> The problem: Would you output the entries below only from the line containing "The width and height of the screenshot is (1225, 762)." through the line containing "Given: Switch to the Lounge section", exactly as they stand and with both ends included?

> Data for review:
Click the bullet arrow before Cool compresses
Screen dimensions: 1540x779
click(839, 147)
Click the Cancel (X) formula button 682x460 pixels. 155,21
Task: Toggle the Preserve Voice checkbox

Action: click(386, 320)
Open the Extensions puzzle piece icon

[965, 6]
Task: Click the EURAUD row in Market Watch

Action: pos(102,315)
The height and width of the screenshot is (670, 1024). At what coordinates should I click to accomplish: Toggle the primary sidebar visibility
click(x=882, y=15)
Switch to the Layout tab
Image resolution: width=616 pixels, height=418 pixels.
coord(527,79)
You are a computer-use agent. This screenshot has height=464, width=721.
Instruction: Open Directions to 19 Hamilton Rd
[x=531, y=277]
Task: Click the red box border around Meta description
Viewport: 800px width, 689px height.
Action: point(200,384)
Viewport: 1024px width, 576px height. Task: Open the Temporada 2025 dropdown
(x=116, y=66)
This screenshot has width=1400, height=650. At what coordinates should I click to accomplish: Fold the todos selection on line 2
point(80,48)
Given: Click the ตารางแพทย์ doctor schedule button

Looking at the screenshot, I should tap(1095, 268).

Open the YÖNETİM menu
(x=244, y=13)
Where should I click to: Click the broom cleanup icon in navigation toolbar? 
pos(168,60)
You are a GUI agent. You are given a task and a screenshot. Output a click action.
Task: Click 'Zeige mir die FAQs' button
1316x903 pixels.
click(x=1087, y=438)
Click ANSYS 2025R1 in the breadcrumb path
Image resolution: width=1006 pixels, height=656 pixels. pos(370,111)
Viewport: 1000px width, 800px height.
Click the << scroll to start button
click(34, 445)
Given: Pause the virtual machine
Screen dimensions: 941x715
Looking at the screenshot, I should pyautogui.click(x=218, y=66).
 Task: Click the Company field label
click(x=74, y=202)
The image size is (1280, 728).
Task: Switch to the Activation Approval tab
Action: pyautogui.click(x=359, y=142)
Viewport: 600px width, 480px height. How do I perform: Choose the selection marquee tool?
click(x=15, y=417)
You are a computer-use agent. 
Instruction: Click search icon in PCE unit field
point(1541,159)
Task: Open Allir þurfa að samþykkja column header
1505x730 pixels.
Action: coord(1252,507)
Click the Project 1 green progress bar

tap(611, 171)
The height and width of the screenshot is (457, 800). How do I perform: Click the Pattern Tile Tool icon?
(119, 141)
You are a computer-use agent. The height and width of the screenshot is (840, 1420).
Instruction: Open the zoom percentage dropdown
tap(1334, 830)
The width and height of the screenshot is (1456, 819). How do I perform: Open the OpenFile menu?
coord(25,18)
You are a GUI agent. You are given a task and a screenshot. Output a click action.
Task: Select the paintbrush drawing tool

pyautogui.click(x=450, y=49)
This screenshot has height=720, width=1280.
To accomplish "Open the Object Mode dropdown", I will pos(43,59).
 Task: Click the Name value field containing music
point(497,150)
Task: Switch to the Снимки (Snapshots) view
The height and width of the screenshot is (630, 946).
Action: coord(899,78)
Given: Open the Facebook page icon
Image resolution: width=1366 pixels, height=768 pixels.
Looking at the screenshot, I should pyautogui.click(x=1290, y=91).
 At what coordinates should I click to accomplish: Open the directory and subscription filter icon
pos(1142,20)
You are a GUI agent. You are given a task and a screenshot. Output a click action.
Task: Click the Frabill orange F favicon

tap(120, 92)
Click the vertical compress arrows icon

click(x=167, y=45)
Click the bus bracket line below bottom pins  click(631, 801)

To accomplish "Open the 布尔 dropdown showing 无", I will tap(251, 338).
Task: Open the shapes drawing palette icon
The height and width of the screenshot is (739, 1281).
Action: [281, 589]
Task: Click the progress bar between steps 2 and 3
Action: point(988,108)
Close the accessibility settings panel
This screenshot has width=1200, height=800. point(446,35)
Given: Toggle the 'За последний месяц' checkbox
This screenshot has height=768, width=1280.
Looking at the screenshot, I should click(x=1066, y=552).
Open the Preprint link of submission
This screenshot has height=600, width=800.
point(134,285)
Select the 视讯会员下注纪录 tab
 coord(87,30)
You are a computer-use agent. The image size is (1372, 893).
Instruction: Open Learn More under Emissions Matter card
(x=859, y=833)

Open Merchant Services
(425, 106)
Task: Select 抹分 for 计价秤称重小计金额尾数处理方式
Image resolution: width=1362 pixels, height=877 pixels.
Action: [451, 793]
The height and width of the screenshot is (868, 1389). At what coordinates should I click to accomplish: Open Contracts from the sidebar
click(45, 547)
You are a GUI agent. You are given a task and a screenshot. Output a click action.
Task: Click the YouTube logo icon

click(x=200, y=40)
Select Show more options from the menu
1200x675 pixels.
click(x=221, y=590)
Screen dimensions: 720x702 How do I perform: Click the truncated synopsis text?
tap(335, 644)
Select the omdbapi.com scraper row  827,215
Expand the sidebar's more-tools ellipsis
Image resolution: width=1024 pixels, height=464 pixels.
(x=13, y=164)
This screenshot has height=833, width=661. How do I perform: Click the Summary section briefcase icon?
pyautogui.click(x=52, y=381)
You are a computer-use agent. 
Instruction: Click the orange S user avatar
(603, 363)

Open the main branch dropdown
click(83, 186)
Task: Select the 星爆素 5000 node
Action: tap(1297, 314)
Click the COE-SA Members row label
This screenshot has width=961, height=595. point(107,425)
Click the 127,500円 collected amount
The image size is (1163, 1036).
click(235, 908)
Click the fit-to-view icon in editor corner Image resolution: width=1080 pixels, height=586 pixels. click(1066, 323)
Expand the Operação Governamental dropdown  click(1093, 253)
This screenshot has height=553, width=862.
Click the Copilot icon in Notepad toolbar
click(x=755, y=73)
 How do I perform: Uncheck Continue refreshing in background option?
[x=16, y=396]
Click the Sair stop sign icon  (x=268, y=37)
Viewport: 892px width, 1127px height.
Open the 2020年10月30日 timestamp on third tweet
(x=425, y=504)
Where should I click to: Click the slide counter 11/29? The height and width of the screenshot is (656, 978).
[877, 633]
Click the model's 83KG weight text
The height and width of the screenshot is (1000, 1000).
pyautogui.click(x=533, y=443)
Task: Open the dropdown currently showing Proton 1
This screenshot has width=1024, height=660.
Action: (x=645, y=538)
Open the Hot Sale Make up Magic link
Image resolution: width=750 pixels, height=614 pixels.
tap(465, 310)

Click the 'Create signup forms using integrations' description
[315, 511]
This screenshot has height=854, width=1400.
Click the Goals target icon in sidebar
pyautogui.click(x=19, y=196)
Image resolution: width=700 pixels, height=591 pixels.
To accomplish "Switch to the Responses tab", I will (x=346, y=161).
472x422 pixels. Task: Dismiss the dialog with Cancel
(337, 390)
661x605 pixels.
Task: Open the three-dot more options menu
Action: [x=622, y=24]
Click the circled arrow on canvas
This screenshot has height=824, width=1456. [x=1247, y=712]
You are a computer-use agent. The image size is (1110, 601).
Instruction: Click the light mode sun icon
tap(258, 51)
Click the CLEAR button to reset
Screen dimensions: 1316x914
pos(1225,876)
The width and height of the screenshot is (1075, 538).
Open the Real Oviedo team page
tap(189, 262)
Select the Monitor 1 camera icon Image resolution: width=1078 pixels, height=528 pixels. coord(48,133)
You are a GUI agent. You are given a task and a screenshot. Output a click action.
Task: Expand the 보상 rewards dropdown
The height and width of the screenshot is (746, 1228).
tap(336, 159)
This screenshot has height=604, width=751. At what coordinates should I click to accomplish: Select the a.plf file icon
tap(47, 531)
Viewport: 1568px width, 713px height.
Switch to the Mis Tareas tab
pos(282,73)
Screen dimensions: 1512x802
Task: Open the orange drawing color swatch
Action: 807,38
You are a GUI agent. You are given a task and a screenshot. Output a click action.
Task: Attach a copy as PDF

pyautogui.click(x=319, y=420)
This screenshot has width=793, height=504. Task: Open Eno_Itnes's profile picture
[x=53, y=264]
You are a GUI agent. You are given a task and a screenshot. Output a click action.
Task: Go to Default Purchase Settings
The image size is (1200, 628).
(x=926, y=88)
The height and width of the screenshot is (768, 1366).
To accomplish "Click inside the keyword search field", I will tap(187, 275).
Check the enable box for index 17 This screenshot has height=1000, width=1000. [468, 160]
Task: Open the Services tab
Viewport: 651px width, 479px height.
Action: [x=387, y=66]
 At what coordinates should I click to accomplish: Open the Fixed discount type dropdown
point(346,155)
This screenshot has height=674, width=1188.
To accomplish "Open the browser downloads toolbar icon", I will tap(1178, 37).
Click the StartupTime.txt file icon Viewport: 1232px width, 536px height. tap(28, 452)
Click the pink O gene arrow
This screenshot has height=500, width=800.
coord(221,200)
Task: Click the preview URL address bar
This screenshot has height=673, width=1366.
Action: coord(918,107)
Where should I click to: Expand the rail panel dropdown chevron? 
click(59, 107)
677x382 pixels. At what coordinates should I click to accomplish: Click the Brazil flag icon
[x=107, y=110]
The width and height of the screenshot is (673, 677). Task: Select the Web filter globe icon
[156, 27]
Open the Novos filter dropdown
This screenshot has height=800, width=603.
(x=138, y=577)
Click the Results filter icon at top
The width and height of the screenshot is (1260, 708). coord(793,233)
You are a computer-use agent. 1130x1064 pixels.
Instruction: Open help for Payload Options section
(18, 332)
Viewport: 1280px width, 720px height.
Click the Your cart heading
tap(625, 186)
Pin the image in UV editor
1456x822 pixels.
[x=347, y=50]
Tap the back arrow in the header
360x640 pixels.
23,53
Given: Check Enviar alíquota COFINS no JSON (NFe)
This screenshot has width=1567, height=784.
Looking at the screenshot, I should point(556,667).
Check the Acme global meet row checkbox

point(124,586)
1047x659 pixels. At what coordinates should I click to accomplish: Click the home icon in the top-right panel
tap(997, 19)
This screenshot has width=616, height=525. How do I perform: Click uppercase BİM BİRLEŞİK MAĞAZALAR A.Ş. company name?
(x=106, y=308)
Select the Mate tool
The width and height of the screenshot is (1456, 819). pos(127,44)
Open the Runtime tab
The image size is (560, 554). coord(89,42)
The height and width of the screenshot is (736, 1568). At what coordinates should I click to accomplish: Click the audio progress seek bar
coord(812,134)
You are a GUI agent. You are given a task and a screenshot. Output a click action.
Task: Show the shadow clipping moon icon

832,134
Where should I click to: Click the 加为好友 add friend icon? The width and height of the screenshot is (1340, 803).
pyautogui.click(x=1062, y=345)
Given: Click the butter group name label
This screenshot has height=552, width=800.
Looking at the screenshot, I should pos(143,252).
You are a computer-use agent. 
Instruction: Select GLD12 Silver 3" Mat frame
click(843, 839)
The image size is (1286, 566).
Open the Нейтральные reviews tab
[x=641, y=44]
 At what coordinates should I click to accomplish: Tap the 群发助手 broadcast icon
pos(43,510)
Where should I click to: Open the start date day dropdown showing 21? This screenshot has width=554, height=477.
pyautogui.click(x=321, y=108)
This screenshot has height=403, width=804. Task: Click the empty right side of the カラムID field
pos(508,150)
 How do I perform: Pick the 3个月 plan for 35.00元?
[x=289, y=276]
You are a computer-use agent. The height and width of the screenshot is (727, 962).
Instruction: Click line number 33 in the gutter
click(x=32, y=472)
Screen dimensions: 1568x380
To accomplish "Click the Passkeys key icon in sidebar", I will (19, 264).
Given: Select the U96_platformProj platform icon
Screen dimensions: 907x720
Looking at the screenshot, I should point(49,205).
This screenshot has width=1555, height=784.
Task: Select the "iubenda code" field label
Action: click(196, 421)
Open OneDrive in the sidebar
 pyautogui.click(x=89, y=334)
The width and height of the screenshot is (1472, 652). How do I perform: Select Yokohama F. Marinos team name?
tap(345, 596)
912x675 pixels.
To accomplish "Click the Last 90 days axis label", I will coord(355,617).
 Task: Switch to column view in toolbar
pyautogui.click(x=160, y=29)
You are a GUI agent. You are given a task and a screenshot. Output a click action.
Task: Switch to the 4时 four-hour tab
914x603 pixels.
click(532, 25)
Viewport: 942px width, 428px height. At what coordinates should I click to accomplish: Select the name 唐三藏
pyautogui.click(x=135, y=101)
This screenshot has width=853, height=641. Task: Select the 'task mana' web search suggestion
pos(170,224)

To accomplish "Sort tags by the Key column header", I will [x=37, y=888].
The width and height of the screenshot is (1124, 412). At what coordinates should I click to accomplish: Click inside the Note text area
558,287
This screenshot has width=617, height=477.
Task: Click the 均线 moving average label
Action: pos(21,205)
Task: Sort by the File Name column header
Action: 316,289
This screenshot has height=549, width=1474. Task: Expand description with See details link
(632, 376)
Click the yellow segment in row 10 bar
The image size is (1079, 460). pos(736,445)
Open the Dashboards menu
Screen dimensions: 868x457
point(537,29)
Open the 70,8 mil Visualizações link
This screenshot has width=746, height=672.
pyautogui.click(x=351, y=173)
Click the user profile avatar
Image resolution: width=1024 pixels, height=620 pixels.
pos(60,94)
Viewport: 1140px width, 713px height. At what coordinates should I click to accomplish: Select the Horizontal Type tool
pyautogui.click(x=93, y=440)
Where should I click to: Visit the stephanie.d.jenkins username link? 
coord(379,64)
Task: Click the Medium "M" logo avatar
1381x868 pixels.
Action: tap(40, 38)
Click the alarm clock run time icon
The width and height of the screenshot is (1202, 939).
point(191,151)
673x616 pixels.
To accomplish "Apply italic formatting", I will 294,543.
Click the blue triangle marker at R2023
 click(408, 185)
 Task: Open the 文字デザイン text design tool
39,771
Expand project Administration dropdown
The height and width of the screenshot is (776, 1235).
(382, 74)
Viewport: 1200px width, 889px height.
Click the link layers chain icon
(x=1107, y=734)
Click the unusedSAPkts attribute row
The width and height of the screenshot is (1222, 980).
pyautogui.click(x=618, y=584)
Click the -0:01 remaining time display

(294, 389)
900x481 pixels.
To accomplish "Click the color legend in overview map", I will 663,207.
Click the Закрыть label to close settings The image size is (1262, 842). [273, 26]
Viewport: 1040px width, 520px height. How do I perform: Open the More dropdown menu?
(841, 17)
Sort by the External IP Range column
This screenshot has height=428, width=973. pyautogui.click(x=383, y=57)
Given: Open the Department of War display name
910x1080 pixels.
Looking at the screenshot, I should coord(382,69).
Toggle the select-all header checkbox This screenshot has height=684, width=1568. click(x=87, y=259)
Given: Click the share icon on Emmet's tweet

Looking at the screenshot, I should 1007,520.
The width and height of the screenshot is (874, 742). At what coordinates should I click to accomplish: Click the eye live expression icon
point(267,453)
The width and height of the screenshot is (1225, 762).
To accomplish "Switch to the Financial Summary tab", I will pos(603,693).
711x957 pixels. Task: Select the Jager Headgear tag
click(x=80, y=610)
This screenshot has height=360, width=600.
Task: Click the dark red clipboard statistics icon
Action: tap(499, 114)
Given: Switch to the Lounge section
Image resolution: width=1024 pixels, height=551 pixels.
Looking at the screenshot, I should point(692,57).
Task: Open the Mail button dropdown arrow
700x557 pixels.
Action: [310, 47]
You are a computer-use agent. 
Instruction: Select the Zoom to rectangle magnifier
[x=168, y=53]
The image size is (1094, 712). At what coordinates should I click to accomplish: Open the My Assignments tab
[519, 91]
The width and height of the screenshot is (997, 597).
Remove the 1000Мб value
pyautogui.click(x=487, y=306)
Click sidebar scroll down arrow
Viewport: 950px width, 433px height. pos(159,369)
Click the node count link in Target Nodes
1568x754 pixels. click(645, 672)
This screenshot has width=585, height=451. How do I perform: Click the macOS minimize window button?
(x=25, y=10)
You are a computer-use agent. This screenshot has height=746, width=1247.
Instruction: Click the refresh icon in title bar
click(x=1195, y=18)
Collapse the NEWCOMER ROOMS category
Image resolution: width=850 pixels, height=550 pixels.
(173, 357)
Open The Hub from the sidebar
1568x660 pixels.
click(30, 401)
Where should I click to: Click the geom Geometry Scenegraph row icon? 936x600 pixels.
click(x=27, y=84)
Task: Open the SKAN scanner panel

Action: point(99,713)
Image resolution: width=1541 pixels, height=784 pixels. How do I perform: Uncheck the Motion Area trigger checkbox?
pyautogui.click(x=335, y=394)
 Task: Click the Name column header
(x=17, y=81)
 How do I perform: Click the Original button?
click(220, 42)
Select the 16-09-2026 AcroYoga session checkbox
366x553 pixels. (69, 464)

> Exercise answer:
The width and height of the screenshot is (1225, 762).
To accomplish "Switch to the Financial Summary tab", I will pos(603,693).
711x957 pixels. Task: Select the Jager Headgear tag
click(x=80, y=610)
This screenshot has height=360, width=600.
Task: Click the dark red clipboard statistics icon
Action: tap(499, 114)
Given: Switch to the Lounge section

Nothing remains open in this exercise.